Name: Anonymous 2005-11-12 22:02

Except McDonalds, or are they all imported from other countries?

Name: Anonymous 2006-01-24 23:49

Cornbread was originally an Amerind food.  The aboriginal inhabitants of North America cultivated a number of vegetables and grains unknown in the rest of the world, including tomatoes, potatoes, hot peppers, maize, string beans, and many species of squash.

Chop suey was created in San Francisco by Chinese immigrants using Chinese cooking techniques and the vegetables and other ingredients locally available.  It is only faintly similar to the Cantonese dish, lo mein.

Any dish made anywhere in the world using tomatoes, potatoes, hot peppers, pumpkin, string beans, or maize is using vegetables first cultivated in the Americas.  In a very real sense, kimchi, polenta, potato latkes, mealie-pap (African cornmeal porridge) and ravioli are foods with roots in the New World.

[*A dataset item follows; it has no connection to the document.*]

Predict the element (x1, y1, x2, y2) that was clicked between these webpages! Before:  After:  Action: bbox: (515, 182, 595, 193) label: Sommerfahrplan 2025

Are there foods distinctly USAian, that the rest of the world doesn't eat?  Sure.  Pumpkin pie.  Spam.  Roast turkey.  Hamburgers and weenies were German creations that the Germans, perhaps wisely, decided to abandon before the turn of the century, but Americans adopted them quite enthusiastically.  Chicago style pizza looks about as much like Sicilian pizza as chop suey looks like lo mein.  Macaroni and cheese--no, wait, the Canadians eat that too.  New England boiled dinner.  New York Jewish delicatessen style kosher dill pickles don't exist anywhere else on Earth today, though maybe 75 years ago you could have gotten them in Warsaw or Berlin.  American delicatessen style corned beef is likewise unique today, though Irishmen 150 years ago might have recognized it.